5.8.2 Data Placement Keys

When data is loaded into MySQL HeatWave, it is partitioned by the table primary key and sliced horizontally for distribution among MySQL HeatWave nodes by default. However, this may not be optimal for queries involving JOIN or GROUP BY operations as they incur costs due to data redistribution among MySQL HeatWave nodes at query execution time

In case of such queries, the data placement key feature permits partitioning data by JOIN or GROUP BY key columns instead of primary keys. To use this feature, define data placement keys on the most frequently used JOIN keys and the keys of the longest running queries.

Tip

For data placement key recommendations, use MySQL HeatWave Autopilot Advisor after loading tables into MySQL HeatWave and running queries. For more information, see Section 5.8, “Optimize Workloads for OLAP”.

This topic includes the following sections:

Before You Begin

Review the requirements.
Connect to your MySQL DB System.
The examples in this topic use the sample database airportdb. To learn how to download the sample database, see AirportDB Analytics Quickstart.

Define a Data Placement Key

Defining a data placement key requires adding a column comment with the data placement keyword string:

RAPID_COLUMN=DATA_PLACEMENT_KEY=N

where N is an index value that defines the priority order of data placement keys. The rules for assigning a data placement index are:

The index must start with 1.
Index values range from 1 to 16.
Each column must have an unique index value. For example, you cannot assign the index value of 2 to more than one column in the same table.
Always assign consecutive index values, without gaps.For example, if you define a data placement key column with an index value of 3, there must also be two other data placement key columns with index values of 1 and 2, respectively.

The following example shows multiple columns defined as data placement keys. Although a primary key is defined, data is partitioned by the data placement keys, which are prioritized over the primary key.

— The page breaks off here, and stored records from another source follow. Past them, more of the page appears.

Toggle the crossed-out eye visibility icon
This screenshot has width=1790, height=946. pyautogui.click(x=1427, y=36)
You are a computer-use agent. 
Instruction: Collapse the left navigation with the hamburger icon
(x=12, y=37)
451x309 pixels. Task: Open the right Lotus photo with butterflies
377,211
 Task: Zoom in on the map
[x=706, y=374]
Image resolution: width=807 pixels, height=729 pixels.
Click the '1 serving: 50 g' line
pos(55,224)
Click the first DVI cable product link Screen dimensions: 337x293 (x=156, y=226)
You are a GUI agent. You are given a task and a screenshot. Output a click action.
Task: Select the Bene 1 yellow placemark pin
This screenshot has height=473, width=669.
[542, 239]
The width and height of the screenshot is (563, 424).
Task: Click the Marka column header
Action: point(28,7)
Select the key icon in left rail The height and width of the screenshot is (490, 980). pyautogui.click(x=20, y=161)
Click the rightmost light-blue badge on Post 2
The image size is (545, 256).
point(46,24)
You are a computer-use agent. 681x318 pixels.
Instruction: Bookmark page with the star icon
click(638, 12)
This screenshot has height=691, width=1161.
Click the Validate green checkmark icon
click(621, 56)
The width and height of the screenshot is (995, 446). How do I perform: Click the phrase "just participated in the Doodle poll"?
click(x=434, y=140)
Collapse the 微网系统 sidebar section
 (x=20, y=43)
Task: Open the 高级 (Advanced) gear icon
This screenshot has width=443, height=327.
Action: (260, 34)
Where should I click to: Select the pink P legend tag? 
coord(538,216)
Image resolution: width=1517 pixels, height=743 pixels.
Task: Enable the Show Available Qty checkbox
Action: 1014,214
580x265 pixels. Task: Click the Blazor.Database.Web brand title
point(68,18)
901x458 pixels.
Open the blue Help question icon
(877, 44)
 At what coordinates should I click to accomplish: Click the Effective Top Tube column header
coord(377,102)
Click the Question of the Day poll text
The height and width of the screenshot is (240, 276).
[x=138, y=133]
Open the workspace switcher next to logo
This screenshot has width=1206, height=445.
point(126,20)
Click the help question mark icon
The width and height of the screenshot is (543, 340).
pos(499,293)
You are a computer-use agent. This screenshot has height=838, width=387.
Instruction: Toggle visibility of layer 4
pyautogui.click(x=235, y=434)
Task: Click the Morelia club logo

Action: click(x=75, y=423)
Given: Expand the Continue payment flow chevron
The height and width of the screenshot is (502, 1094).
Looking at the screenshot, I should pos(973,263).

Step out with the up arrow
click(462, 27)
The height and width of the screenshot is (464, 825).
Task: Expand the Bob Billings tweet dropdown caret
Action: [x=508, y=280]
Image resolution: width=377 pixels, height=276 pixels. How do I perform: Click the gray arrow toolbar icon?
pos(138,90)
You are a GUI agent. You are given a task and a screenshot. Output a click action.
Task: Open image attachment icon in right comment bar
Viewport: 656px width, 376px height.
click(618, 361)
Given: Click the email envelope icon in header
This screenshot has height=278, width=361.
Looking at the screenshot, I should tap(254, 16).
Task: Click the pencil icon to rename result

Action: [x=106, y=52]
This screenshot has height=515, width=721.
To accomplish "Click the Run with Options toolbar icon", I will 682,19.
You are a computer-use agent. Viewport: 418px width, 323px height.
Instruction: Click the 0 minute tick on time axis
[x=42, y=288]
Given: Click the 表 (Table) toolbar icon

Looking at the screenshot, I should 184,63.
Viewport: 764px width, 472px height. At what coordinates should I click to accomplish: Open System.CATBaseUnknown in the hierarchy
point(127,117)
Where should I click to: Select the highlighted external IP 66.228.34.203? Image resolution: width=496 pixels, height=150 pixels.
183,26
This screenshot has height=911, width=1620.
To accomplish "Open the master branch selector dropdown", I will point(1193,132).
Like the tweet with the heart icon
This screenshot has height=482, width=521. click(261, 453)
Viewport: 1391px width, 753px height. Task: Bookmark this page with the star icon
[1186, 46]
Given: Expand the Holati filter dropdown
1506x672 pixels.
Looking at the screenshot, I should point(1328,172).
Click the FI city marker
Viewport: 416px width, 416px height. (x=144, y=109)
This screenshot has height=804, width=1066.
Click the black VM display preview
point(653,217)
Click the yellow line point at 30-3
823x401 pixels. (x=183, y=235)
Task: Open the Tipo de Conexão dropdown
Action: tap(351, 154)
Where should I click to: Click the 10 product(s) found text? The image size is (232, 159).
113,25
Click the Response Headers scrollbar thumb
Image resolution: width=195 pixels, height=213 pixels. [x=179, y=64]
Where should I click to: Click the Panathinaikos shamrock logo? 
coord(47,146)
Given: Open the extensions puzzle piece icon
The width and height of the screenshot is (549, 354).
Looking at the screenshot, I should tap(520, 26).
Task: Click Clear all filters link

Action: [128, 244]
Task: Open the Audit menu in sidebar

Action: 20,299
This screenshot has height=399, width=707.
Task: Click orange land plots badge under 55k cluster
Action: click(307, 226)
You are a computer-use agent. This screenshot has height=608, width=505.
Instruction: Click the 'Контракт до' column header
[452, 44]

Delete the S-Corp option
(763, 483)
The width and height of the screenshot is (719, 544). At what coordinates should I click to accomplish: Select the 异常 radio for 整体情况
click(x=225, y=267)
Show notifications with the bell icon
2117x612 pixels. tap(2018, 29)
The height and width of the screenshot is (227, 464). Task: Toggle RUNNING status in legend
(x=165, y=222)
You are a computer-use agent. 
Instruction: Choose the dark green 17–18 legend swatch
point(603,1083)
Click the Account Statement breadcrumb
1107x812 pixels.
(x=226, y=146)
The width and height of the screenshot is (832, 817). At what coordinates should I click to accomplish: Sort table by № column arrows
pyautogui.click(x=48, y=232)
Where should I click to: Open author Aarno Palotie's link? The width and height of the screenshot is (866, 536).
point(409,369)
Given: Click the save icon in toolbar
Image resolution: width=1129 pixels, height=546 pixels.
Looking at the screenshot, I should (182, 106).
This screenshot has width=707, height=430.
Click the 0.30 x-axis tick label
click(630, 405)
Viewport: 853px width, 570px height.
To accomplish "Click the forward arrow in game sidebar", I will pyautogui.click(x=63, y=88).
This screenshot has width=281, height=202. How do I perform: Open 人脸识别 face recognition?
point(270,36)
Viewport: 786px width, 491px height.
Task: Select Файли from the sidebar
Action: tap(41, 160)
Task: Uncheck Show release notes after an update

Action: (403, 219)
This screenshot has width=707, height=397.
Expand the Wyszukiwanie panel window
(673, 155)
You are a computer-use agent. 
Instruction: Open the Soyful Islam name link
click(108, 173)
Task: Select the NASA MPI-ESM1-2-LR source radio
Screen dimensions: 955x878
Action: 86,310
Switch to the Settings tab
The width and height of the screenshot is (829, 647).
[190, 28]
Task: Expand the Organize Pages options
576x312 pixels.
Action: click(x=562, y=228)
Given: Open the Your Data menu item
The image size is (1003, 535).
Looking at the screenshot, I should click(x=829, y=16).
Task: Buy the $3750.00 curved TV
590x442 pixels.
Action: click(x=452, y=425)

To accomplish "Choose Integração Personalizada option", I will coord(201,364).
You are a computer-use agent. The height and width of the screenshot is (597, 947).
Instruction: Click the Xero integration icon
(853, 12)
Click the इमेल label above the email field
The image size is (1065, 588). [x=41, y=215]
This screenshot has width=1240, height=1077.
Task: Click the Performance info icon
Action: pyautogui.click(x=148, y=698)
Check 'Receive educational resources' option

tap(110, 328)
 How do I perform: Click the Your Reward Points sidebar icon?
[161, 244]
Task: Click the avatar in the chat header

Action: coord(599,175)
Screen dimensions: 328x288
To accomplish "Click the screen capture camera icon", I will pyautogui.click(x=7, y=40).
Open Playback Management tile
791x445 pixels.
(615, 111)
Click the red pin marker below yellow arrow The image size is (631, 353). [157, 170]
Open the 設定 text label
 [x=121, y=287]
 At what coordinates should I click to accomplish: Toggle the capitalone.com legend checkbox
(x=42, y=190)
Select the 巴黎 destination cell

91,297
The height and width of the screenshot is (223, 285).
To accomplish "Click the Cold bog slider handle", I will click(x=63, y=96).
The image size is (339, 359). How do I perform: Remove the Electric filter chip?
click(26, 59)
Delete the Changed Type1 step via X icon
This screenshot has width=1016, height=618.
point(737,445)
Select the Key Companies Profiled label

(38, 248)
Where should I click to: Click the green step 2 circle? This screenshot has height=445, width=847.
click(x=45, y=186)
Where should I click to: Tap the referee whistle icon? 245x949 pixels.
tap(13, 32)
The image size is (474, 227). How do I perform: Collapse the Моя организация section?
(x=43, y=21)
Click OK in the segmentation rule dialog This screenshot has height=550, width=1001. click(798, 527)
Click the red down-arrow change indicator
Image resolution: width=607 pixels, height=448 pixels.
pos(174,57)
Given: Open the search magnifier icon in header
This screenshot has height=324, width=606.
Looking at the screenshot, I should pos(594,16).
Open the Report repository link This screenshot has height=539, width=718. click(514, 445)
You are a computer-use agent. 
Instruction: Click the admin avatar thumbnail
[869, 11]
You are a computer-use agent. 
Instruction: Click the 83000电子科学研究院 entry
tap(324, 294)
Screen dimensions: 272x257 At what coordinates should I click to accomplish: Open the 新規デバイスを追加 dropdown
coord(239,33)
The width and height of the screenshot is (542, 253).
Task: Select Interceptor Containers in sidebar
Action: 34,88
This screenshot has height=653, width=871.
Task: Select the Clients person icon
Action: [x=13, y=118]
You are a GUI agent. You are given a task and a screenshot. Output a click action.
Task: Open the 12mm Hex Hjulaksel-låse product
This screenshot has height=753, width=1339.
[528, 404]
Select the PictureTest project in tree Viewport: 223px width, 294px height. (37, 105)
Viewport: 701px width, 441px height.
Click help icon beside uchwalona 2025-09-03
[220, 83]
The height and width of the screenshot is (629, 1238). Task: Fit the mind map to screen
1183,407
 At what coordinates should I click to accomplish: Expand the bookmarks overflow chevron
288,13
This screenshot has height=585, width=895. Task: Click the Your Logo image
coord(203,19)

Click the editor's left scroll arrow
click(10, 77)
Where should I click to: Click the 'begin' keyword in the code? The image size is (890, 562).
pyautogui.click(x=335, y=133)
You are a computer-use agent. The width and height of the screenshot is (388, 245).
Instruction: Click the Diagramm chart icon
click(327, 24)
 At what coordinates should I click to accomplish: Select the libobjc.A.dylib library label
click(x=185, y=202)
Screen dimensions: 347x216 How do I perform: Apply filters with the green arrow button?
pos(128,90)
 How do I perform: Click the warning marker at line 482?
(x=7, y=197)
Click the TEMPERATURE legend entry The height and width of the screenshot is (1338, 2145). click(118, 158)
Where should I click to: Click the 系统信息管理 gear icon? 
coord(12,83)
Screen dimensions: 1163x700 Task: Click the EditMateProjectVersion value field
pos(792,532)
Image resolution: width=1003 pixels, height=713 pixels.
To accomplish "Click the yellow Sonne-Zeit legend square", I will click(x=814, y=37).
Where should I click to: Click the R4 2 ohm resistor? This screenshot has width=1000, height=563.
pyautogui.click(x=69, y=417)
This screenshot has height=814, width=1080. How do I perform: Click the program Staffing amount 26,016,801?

mysql> CREATE TABLE airline_discount(
id INT PRIMARY KEY, 
date DATE COMMENT 'RAPID_COLUMN=DATA_PLACEMENT_KEY=1',
discount FLOAT COMMENT 'RAPID_COLUMN=DATA_PLACEMENT_KEY=2');
Query OK, 0 rows affected (0.2448 sec)

When defining multiple columns as data placement keys, prioritize the keys according to query cost. For example, assign DATA_PLACEMENT_KEY=1 to the key of the costliest query, and DATA_PLACEMENT_KEY=2 to the key of the second costliest query, and so on.

Note

Other information is permitted in column comments. For example, it is permitted to specify a column description alongside a data placement keyword string:

COMMENT 'column_description RAPID_COLUMN=DATA_PLACEMENT_KEY=1'

View Data Placement Keys

To view the data placement type of the tables loaded into MySQL HeatWave, PrimaryKey means the data placement key is using the primary key of the table:

mysql> SELECT SCHEMA_NAME, TABLE_NAME, DATA_PLACEMENT_TYPE, LOAD_STATUS 
FROM performance_schema.rpd_table_id 
JOIN performance_schema.rpd_tables USING (ID);

You can also view data placement keys for an individual table using SHOW CREATE TABLE.

For information about data placement key index values, see Section 5.8.2, “Data Placement Keys”.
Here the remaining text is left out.